§ Prompt
In the material below, find the line containing "Viewport: 851px width, 889px" and output it and all lines after it exactly, through the last one, without the pictures.

§ Working data
....................

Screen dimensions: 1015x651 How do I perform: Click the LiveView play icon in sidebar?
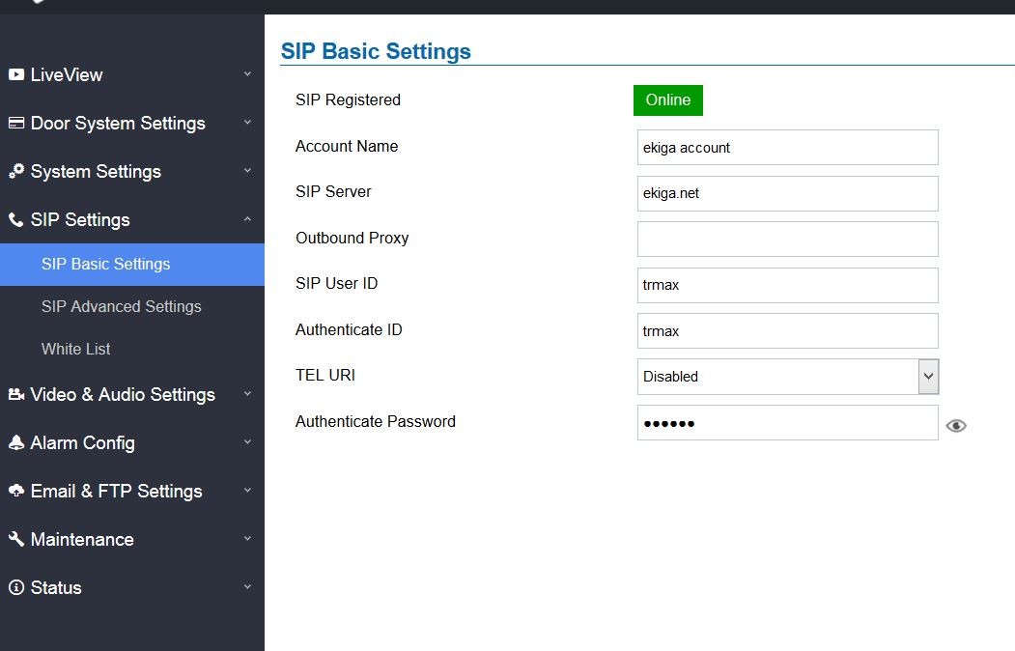[15, 74]

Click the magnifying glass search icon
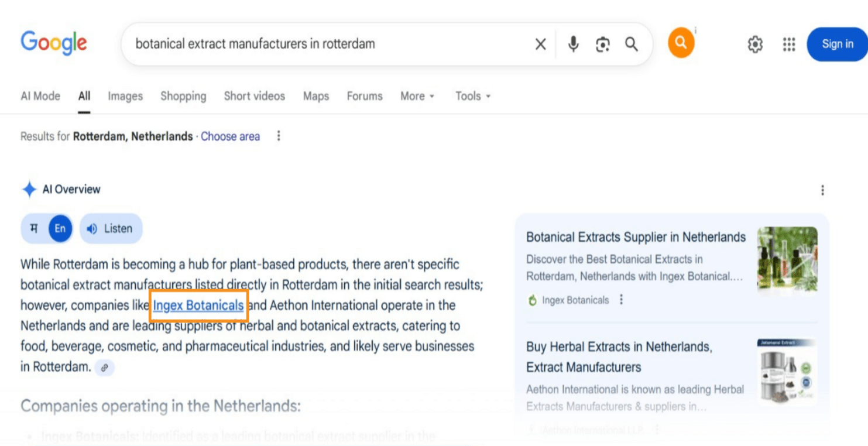click(631, 44)
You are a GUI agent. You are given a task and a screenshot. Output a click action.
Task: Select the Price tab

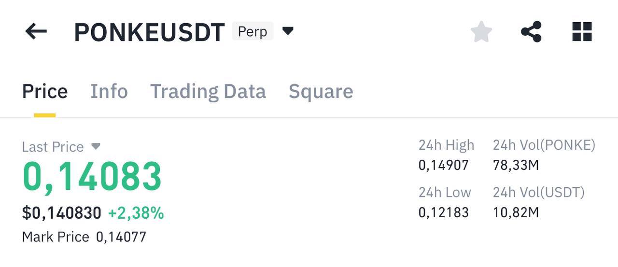45,91
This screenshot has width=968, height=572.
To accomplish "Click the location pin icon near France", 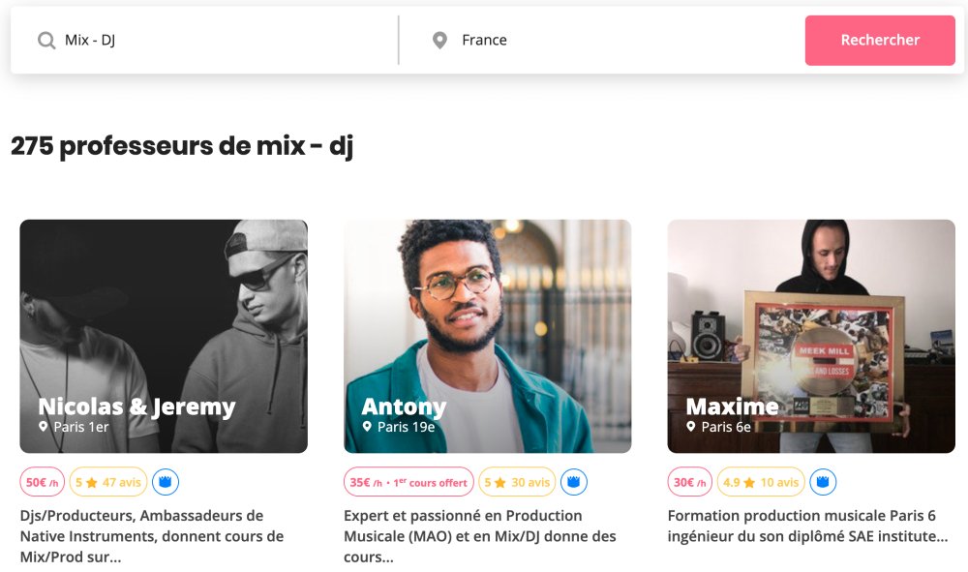I will (439, 41).
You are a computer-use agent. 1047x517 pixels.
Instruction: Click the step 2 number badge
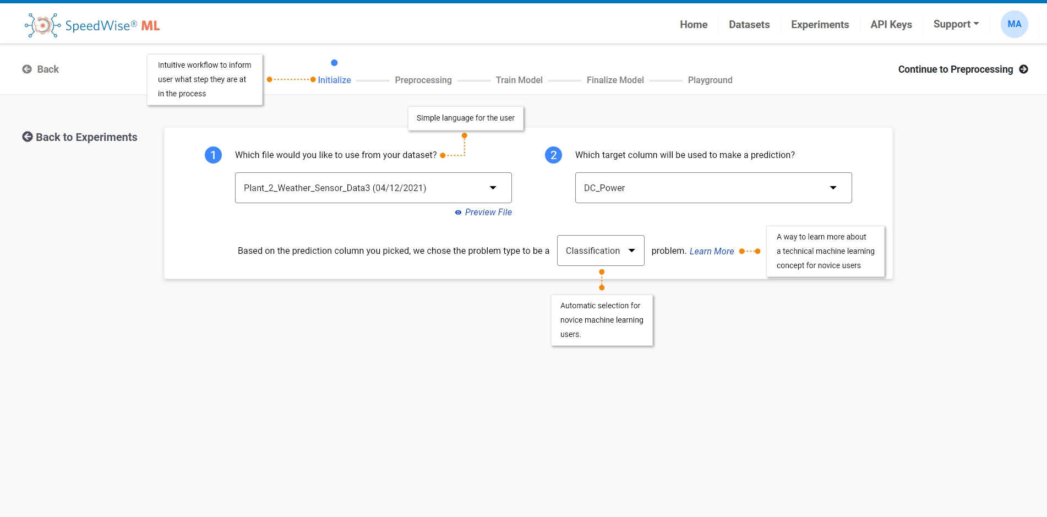553,155
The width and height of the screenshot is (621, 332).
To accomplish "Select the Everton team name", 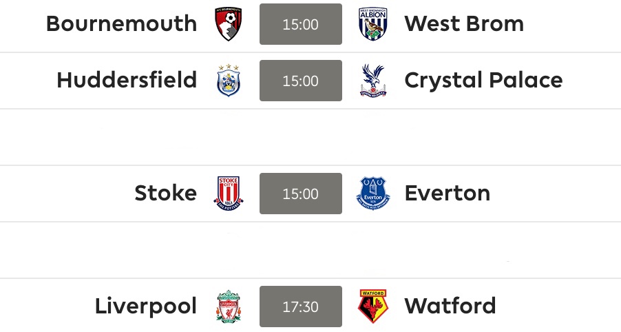I will (448, 194).
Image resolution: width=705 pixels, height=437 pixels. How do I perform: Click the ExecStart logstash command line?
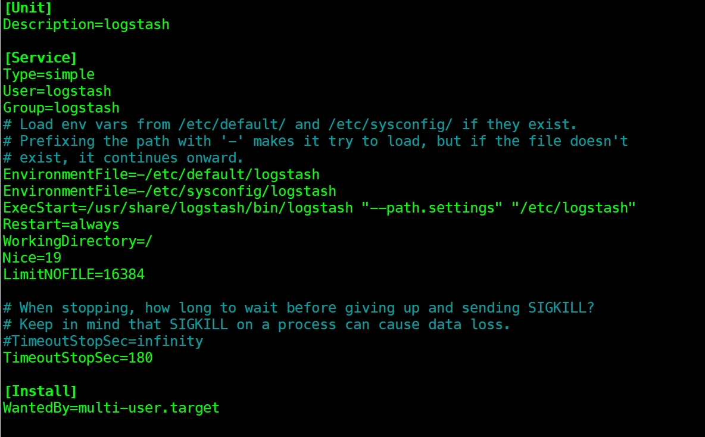(x=319, y=208)
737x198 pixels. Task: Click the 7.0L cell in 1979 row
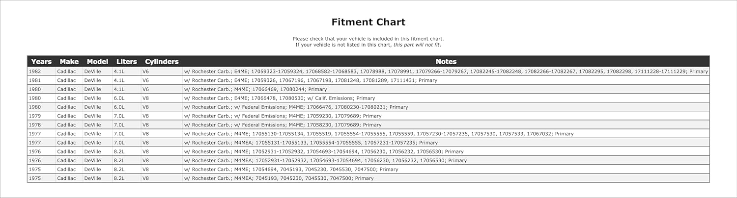[x=119, y=116]
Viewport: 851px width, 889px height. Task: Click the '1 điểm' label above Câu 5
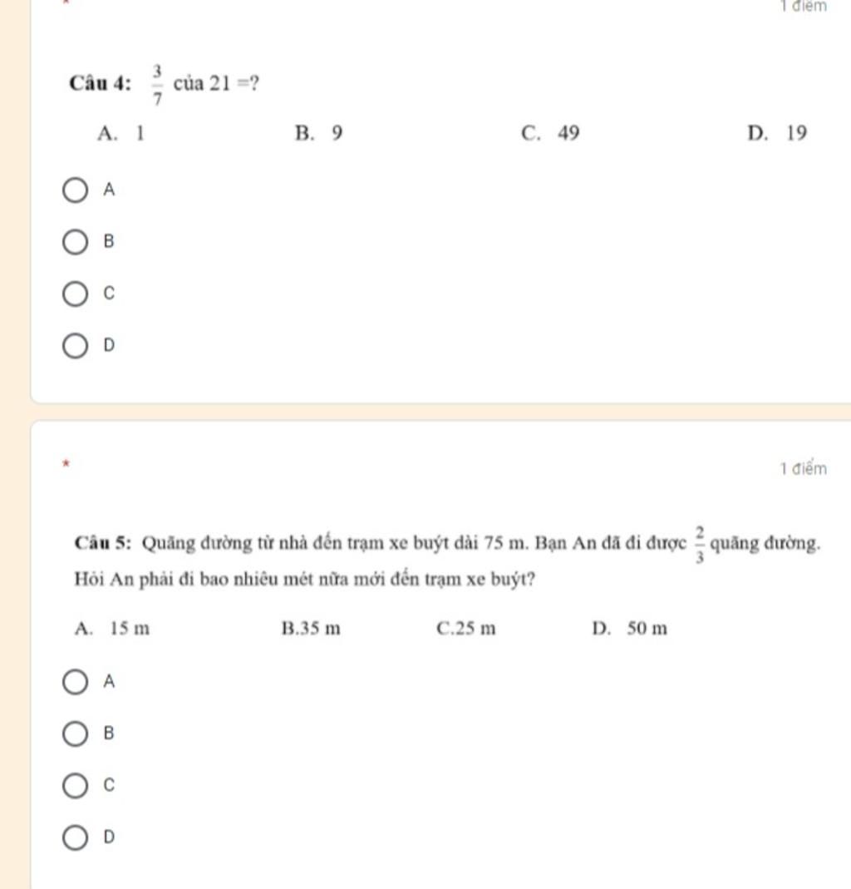pos(803,469)
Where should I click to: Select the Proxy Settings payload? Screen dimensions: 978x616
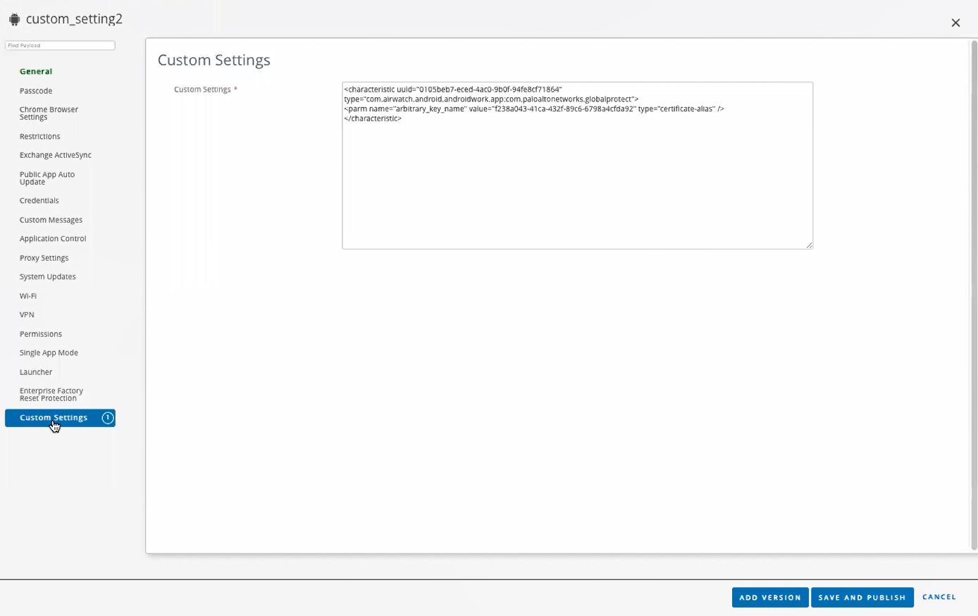tap(44, 257)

....................

§ Written answer
Viewport: 851px width, 889px height. Task: Click the '1 điểm' label above Câu 5
pos(803,469)
Where should I click to: Select the Proxy Settings payload? Screen dimensions: 978x616
tap(44, 257)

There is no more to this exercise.